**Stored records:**
######

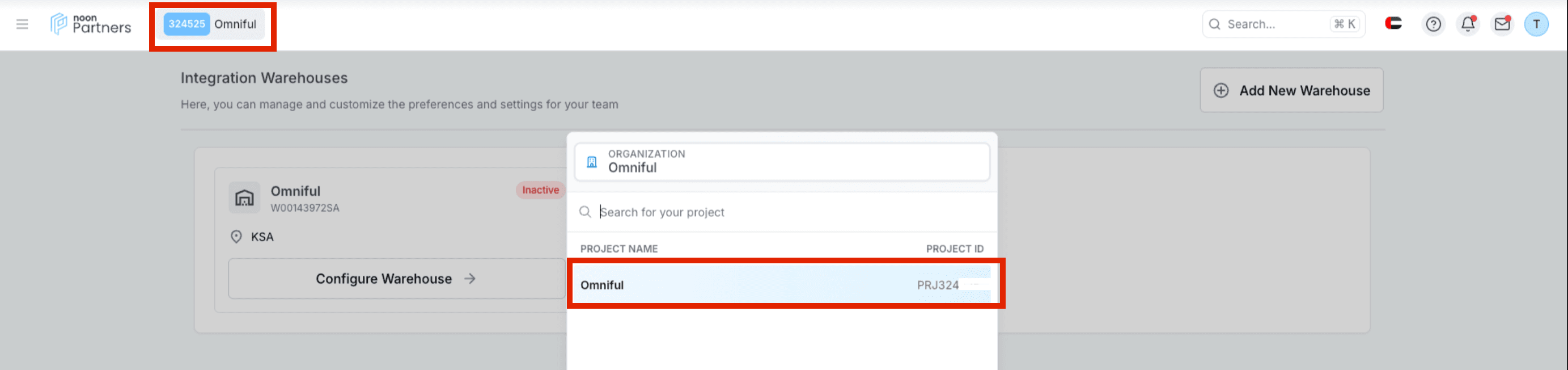Open the 324525 Omniful project switcher
The width and height of the screenshot is (1568, 370).
[211, 24]
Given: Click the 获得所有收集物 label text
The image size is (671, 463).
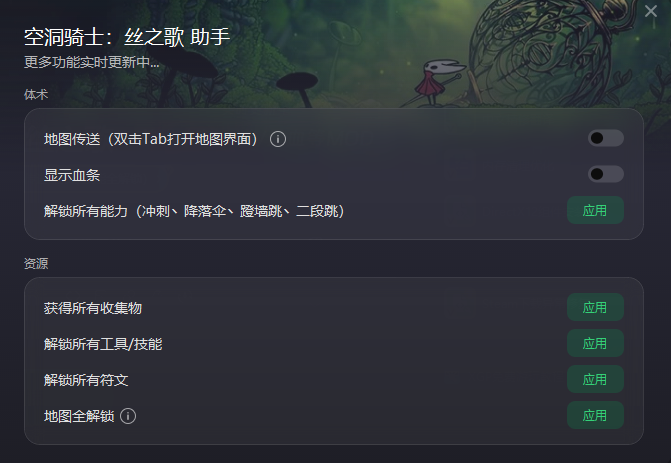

######

**EXERCISE OBJECTIVE:** What is needed is an exact transcription of the lines from the one holding "Given: Click the 获得所有收集物 label text" to the end of the data, with every picture left out.

**RESULT OF THE TASK:**
Given: Click the 获得所有收集物 label text
The image size is (671, 463).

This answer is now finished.